> Materials provided
== Segment start ==

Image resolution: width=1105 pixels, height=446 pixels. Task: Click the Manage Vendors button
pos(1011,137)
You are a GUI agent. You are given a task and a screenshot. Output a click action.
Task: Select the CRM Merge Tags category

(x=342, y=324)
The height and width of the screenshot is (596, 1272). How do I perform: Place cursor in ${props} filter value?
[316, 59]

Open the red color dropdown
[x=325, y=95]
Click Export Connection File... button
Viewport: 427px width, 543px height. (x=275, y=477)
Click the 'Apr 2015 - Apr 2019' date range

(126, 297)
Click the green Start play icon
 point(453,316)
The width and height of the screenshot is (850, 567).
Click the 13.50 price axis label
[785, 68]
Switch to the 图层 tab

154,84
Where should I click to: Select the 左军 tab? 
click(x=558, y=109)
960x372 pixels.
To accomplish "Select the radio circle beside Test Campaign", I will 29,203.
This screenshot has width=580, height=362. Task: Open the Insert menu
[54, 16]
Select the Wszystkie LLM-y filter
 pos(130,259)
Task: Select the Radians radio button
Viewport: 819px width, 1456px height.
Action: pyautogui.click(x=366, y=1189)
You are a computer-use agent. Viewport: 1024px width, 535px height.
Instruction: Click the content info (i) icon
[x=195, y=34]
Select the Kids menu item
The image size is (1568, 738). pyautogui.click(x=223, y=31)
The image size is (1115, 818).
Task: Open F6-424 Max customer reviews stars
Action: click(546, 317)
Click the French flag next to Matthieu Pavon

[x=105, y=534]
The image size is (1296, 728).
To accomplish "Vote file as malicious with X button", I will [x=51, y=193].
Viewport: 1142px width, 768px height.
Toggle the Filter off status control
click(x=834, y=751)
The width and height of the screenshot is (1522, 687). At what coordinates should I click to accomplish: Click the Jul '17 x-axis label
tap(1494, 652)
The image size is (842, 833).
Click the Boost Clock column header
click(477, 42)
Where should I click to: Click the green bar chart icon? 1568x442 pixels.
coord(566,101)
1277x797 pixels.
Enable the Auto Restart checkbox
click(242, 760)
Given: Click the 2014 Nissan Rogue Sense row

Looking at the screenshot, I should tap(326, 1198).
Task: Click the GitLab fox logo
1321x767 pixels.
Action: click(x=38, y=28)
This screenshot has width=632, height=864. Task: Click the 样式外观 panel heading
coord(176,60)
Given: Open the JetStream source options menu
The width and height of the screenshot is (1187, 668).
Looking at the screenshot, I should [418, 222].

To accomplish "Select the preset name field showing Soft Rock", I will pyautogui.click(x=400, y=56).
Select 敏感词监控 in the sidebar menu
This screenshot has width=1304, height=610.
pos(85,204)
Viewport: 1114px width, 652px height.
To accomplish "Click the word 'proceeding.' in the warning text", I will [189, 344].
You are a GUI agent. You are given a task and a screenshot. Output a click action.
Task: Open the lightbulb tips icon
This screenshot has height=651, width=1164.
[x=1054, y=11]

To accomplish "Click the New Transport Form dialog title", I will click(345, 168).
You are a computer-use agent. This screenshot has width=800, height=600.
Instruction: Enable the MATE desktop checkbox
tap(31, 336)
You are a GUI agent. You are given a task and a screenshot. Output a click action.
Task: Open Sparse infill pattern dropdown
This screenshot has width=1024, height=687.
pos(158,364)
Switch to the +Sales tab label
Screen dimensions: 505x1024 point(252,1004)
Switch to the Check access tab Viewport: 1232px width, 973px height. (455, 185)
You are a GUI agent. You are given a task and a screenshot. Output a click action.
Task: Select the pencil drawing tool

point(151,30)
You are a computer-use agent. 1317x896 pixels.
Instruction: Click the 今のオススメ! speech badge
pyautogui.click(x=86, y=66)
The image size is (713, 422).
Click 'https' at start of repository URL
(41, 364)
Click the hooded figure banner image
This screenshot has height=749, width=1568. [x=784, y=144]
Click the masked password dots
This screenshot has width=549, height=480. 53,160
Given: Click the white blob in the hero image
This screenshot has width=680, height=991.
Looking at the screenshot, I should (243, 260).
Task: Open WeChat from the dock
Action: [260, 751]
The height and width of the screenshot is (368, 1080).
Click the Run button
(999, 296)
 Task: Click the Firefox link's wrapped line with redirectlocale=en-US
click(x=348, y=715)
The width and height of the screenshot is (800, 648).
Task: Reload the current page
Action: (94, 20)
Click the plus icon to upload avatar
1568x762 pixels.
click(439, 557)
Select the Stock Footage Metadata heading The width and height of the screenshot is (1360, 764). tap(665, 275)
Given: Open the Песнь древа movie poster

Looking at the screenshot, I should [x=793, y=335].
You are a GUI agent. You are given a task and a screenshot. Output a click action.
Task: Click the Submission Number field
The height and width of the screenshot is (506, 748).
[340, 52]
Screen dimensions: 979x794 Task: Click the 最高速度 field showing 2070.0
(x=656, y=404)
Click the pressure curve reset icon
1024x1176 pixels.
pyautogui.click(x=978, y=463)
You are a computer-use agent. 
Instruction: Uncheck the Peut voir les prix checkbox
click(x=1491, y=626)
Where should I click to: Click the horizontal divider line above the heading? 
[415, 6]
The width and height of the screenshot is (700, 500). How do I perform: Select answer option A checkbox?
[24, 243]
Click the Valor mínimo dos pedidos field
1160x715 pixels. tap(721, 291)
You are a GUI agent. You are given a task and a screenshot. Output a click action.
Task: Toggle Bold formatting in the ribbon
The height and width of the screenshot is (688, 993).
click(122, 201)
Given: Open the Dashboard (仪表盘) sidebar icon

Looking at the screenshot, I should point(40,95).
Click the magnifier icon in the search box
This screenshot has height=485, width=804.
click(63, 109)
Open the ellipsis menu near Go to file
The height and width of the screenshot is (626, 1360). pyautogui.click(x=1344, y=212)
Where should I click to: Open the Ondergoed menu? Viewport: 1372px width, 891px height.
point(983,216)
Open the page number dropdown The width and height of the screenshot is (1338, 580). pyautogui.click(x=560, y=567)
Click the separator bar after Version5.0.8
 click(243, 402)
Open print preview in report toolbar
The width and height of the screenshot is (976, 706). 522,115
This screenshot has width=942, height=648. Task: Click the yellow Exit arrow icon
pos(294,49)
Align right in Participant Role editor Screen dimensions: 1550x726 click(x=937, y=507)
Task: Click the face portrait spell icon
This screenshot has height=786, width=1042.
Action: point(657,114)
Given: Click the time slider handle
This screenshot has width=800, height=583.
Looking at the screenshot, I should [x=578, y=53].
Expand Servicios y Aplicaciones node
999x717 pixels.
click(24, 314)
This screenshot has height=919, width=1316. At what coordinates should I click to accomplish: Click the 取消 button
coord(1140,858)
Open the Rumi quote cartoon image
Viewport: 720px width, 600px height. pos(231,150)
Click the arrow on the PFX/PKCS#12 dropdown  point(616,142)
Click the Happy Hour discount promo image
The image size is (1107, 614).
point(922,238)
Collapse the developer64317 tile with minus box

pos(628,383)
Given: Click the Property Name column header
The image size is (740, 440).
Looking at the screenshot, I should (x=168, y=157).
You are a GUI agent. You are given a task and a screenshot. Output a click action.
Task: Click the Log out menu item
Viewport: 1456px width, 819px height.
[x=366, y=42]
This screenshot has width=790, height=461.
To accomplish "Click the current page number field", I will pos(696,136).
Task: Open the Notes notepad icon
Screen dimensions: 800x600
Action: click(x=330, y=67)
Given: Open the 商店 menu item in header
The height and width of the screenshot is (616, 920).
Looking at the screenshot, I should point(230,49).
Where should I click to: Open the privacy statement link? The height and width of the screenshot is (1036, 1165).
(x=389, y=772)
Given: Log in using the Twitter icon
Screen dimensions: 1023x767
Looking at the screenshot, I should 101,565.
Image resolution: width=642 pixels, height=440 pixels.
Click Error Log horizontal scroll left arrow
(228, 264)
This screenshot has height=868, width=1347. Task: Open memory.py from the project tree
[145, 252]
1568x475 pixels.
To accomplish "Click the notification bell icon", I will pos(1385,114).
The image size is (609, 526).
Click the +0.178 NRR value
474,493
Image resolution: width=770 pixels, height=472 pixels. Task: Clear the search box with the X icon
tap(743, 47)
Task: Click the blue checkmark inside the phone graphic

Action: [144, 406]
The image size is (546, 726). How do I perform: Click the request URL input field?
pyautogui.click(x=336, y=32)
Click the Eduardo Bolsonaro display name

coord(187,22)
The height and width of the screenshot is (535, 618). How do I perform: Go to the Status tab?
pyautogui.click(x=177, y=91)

== Segment end ==

> Exercise details
Return only the number of lines in the entries that contain the string "computer".

> Reply to the task
4